Take the listing and give it again exactly, from its first line to its last line.

────────────────────────────────────────

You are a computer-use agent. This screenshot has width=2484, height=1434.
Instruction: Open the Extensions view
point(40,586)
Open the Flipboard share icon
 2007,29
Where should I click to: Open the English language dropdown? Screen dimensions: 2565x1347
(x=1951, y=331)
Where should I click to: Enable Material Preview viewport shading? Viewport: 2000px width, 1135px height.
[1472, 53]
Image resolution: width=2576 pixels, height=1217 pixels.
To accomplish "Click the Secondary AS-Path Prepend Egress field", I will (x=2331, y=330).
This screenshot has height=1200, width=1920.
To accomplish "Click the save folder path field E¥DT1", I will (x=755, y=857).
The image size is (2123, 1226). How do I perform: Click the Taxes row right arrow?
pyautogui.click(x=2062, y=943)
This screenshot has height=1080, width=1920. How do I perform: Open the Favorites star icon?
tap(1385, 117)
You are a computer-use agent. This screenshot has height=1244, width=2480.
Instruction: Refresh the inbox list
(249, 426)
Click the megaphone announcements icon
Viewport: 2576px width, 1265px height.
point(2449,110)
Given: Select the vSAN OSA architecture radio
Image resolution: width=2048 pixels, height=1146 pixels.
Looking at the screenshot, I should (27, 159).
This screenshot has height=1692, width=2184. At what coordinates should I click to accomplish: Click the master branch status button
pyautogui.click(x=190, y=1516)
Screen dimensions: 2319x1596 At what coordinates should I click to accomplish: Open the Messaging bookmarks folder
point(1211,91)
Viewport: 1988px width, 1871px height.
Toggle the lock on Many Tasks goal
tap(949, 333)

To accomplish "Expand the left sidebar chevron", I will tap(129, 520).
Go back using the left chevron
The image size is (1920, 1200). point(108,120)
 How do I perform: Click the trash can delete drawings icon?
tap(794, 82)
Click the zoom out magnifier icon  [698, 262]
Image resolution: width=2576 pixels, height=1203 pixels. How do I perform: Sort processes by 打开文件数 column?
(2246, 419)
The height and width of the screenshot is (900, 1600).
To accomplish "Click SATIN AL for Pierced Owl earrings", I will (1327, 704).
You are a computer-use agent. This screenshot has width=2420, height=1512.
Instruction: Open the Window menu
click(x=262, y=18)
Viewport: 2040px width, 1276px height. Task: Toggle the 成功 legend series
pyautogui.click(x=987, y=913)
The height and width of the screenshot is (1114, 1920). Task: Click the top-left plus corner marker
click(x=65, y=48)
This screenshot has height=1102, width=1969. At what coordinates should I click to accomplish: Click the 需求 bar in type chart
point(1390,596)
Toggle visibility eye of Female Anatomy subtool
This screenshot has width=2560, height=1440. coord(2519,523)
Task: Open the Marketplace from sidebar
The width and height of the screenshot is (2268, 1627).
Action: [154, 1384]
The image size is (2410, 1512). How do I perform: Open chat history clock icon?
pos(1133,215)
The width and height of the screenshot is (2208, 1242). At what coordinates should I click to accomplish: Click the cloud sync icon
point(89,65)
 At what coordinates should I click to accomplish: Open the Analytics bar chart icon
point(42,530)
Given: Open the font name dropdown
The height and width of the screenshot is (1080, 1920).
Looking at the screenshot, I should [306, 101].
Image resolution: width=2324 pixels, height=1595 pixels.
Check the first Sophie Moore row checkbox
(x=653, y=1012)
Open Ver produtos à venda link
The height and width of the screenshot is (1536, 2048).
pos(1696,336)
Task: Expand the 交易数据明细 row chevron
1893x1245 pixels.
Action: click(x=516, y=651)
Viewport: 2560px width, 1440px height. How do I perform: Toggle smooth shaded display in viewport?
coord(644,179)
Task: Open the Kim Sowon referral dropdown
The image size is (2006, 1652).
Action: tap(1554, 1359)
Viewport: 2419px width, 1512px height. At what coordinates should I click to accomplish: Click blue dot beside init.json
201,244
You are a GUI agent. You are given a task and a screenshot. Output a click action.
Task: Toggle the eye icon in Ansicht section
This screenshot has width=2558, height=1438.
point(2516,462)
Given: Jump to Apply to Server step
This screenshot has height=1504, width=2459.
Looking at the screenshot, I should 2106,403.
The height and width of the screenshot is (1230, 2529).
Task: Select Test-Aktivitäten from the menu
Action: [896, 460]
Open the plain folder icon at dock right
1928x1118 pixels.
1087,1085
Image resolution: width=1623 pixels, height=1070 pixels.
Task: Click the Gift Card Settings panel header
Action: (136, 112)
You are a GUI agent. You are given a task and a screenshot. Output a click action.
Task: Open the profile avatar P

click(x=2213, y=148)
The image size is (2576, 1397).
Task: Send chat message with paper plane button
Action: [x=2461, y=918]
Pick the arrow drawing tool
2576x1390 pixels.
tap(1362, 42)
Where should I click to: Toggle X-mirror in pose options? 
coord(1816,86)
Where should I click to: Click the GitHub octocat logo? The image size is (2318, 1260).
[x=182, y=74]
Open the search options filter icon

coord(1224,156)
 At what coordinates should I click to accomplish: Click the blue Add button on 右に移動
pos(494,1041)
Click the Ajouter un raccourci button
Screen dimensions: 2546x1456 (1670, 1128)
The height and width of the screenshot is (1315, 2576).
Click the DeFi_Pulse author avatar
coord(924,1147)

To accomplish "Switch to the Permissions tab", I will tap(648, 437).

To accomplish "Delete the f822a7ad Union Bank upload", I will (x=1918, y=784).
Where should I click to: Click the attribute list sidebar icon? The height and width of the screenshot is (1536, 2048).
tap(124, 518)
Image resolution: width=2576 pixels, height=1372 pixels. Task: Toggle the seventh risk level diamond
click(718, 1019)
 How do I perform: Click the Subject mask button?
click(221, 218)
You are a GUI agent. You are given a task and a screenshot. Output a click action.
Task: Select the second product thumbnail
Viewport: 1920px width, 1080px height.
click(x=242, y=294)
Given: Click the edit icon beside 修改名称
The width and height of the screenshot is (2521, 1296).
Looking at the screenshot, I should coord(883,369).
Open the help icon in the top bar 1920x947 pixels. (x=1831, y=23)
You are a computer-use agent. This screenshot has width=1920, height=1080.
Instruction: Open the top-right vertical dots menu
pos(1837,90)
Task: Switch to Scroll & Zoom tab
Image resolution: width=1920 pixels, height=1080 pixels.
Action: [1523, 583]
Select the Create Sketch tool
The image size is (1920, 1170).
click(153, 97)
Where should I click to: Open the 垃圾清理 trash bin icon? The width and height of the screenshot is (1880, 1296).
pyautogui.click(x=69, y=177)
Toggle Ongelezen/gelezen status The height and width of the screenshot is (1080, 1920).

────────────────────────────────────────

Exercise answer
You are a computer-use agent. This screenshot has width=2484, height=1434.
Instruction: Open the Extensions view
point(40,586)
Open the Flipboard share icon
 2007,29
Where should I click to: Open the English language dropdown? Screen dimensions: 2565x1347
(x=1951, y=331)
Where should I click to: Enable Material Preview viewport shading? Viewport: 2000px width, 1135px height.
[1472, 53]
Image resolution: width=2576 pixels, height=1217 pixels.
To accomplish "Click the Secondary AS-Path Prepend Egress field", I will (x=2331, y=330).
This screenshot has height=1200, width=1920.
To accomplish "Click the save folder path field E¥DT1", I will (x=755, y=857).
The image size is (2123, 1226). How do I perform: Click the Taxes row right arrow?
pyautogui.click(x=2062, y=943)
This screenshot has height=1080, width=1920. How do I perform: Open the Favorites star icon?
tap(1385, 117)
You are a computer-use agent. This screenshot has height=1244, width=2480.
Instruction: Refresh the inbox list
(249, 426)
Click the megaphone announcements icon
Viewport: 2576px width, 1265px height.
point(2449,110)
Given: Select the vSAN OSA architecture radio
Image resolution: width=2048 pixels, height=1146 pixels.
Looking at the screenshot, I should (27, 159).
This screenshot has height=1692, width=2184. At what coordinates should I click to accomplish: Click the master branch status button
pyautogui.click(x=190, y=1516)
Screen dimensions: 2319x1596 At what coordinates should I click to accomplish: Open the Messaging bookmarks folder
point(1211,91)
Viewport: 1988px width, 1871px height.
Toggle the lock on Many Tasks goal
tap(949, 333)

To accomplish "Expand the left sidebar chevron", I will tap(129, 520).
Go back using the left chevron
The image size is (1920, 1200). point(108,120)
 How do I perform: Click the trash can delete drawings icon?
tap(794, 82)
Click the zoom out magnifier icon  [698, 262]
Image resolution: width=2576 pixels, height=1203 pixels. How do I perform: Sort processes by 打开文件数 column?
(2246, 419)
The height and width of the screenshot is (900, 1600).
To accomplish "Click SATIN AL for Pierced Owl earrings", I will (1327, 704).
You are a computer-use agent. This screenshot has width=2420, height=1512.
Instruction: Open the Window menu
click(x=262, y=18)
Viewport: 2040px width, 1276px height. Task: Toggle the 成功 legend series
pyautogui.click(x=987, y=913)
The height and width of the screenshot is (1114, 1920). Task: Click the top-left plus corner marker
click(x=65, y=48)
This screenshot has height=1102, width=1969. At what coordinates should I click to accomplish: Click the 需求 bar in type chart
point(1390,596)
Toggle visibility eye of Female Anatomy subtool
This screenshot has width=2560, height=1440. coord(2519,523)
Task: Open the Marketplace from sidebar
The width and height of the screenshot is (2268, 1627).
Action: [154, 1384]
The image size is (2410, 1512). How do I perform: Open chat history clock icon?
pos(1133,215)
The width and height of the screenshot is (2208, 1242). At what coordinates should I click to accomplish: Click the cloud sync icon
point(89,65)
 At what coordinates should I click to accomplish: Open the Analytics bar chart icon
point(42,530)
Given: Open the font name dropdown
The height and width of the screenshot is (1080, 1920).
Looking at the screenshot, I should [306, 101].
Image resolution: width=2324 pixels, height=1595 pixels.
Check the first Sophie Moore row checkbox
(x=653, y=1012)
Open Ver produtos à venda link
The height and width of the screenshot is (1536, 2048).
pos(1696,336)
Task: Expand the 交易数据明细 row chevron
1893x1245 pixels.
Action: click(x=516, y=651)
Viewport: 2560px width, 1440px height. How do I perform: Toggle smooth shaded display in viewport?
coord(644,179)
Task: Open the Kim Sowon referral dropdown
The image size is (2006, 1652).
Action: tap(1554, 1359)
Viewport: 2419px width, 1512px height. At what coordinates should I click to accomplish: Click blue dot beside init.json
201,244
You are a GUI agent. You are given a task and a screenshot. Output a click action.
Task: Toggle the eye icon in Ansicht section
This screenshot has width=2558, height=1438.
point(2516,462)
Given: Jump to Apply to Server step
This screenshot has height=1504, width=2459.
Looking at the screenshot, I should 2106,403.
The height and width of the screenshot is (1230, 2529).
Task: Select Test-Aktivitäten from the menu
Action: [896, 460]
Open the plain folder icon at dock right
1928x1118 pixels.
1087,1085
Image resolution: width=1623 pixels, height=1070 pixels.
Task: Click the Gift Card Settings panel header
Action: (136, 112)
You are a GUI agent. You are given a task and a screenshot. Output a click action.
Task: Open the profile avatar P

click(x=2213, y=148)
The image size is (2576, 1397).
Task: Send chat message with paper plane button
Action: [x=2461, y=918]
Pick the arrow drawing tool
2576x1390 pixels.
tap(1362, 42)
Where should I click to: Toggle X-mirror in pose options? 
coord(1816,86)
Where should I click to: Click the GitHub octocat logo? The image size is (2318, 1260).
[x=182, y=74]
Open the search options filter icon

coord(1224,156)
 At what coordinates should I click to accomplish: Click the blue Add button on 右に移動
pos(494,1041)
Click the Ajouter un raccourci button
Screen dimensions: 2546x1456 (1670, 1128)
The height and width of the screenshot is (1315, 2576).
Click the DeFi_Pulse author avatar
coord(924,1147)

To accomplish "Switch to the Permissions tab", I will tap(648, 437).

To accomplish "Delete the f822a7ad Union Bank upload", I will (x=1918, y=784).
Where should I click to: Click the attribute list sidebar icon? The height and width of the screenshot is (1536, 2048).
tap(124, 518)
Image resolution: width=2576 pixels, height=1372 pixels. Task: Toggle the seventh risk level diamond
click(718, 1019)
 How do I perform: Click the Subject mask button?
click(221, 218)
You are a GUI agent. You are given a task and a screenshot. Output a click action.
Task: Select the second product thumbnail
Viewport: 1920px width, 1080px height.
click(x=242, y=294)
Given: Click the edit icon beside 修改名称
The width and height of the screenshot is (2521, 1296).
Looking at the screenshot, I should coord(883,369).
Open the help icon in the top bar 1920x947 pixels. (x=1831, y=23)
You are a computer-use agent. This screenshot has width=1920, height=1080.
Instruction: Open the top-right vertical dots menu
pos(1837,90)
Task: Switch to Scroll & Zoom tab
Image resolution: width=1920 pixels, height=1080 pixels.
Action: [1523, 583]
Select the Create Sketch tool
The image size is (1920, 1170).
click(153, 97)
Where should I click to: Open the 垃圾清理 trash bin icon? The width and height of the screenshot is (1880, 1296).
pyautogui.click(x=69, y=177)
Toggle Ongelezen/gelezen status The height and width of the screenshot is (1080, 1920).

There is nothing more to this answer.